Teacher: “Holy moly!” Students: “Guacamole!”
Teacher: “Alright now stop!” Students: “Collaborate and listen!”
Or my favorite: Teacher: "Waterfall!" Students: "Shhhhhhhh (sound of waterfall)."
You get the idea. It’s a fun way to grab attention and get everyone on the same page.
5. Utilize “Helpful” Students
Every class has them, those students who help shhh everyone else and make sure everyone is following the rules. While sometimes a little overbearing, they can be a valuable asset to your class. When this student is trying to quiet their classmates as you stand silently at the front (see #2), make sure to thank them publicly when the class gets quiet. This shows your gratitude to that student and encourages them to continue assisting you, and also sends the message to the class of what the expectation is when the teacher is trying to get attention.
6. Have a Countdown Call-Out
Instead of calling for your class’ attention out of nowhere, give them a 5 second warning. Try saying, “With me in 5. With me in 4. With me in 3. With me in 2. With me in 1.” By the time you get to one, students will have had time to wrap up conversations or finish what they were doing and give you their attention.

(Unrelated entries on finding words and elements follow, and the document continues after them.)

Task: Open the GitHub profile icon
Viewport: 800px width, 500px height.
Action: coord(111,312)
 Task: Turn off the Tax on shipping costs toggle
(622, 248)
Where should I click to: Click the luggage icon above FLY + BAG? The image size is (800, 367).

7. Turn on a Special Light.
Have a light in a central place in the room, that when turned on, it means you need the class’ attention. This could be a lamp, stoplight, lava lamp, disco ball, or any other type of light that gives students a visual cue to turn their attention.
8. Play Animal Sounds.
This one is for your “auditory students.” Play mooing cows, chirping birds, or howling monkeys through classroom speakers when you need students’ attention. Not only is it funny, but it will be sure to get the attention of your students when you need it. Because let’s be honest, who is going to carry on a conversation with pigs oinking in their ears?!
*Pro tip: Let students decide what animal will be played through the speakers each day. It’s fun for them, and makes sure the whole class knows what sounds to listen for when it’s time to refocus attention.

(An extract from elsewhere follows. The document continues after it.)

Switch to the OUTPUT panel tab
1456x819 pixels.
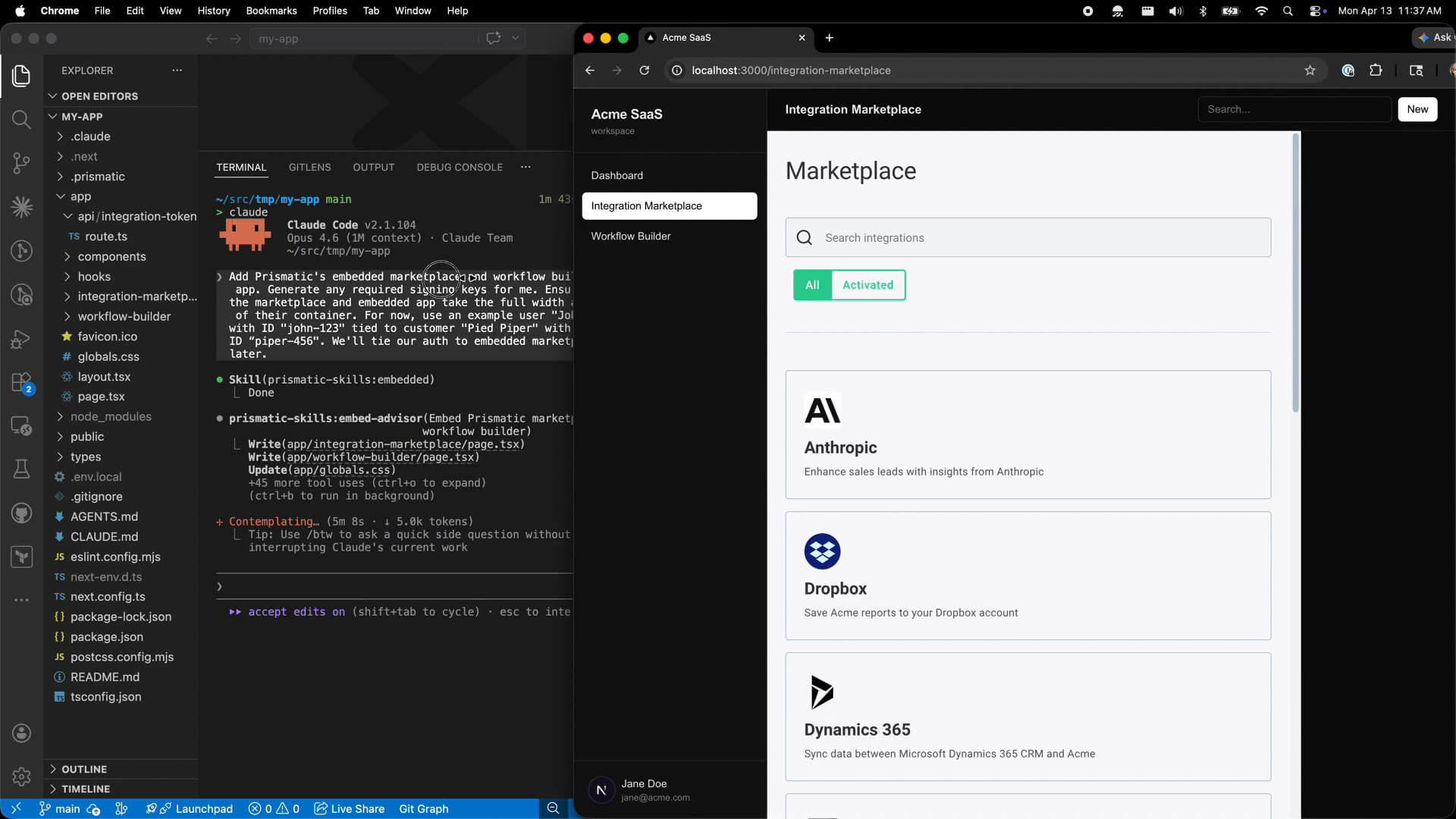click(x=373, y=167)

9. Clap if You Can Hear Me
This is the timeless classic that has worked across generations. It goes like this: Say aloud, “Clap twice if you can hear me.” Students who hear you will clap two times. Now say, “Clap 3 times if you can hear me.” More students will join in clapping. For the third time say, “Clap 11 times if you can hear me.” By now, there is no chance that there is a student in the room who does not know that you need their attention. Kids get to burn a little physical energy and you now have their attention. Timeless. Magical.
10. Build Relationships!
And the most effective of all of these attention-getting techniques is of course to build relationships with your students. When students feel trusted and respected by their teacher, they will return that trust and respect. This is why the best classroom management starts with relationships. Simply put, kids will give their attention to teachers they know care about them. So the most effective way to start class quickly and get your students’ attention is to care about them and make sure they know it.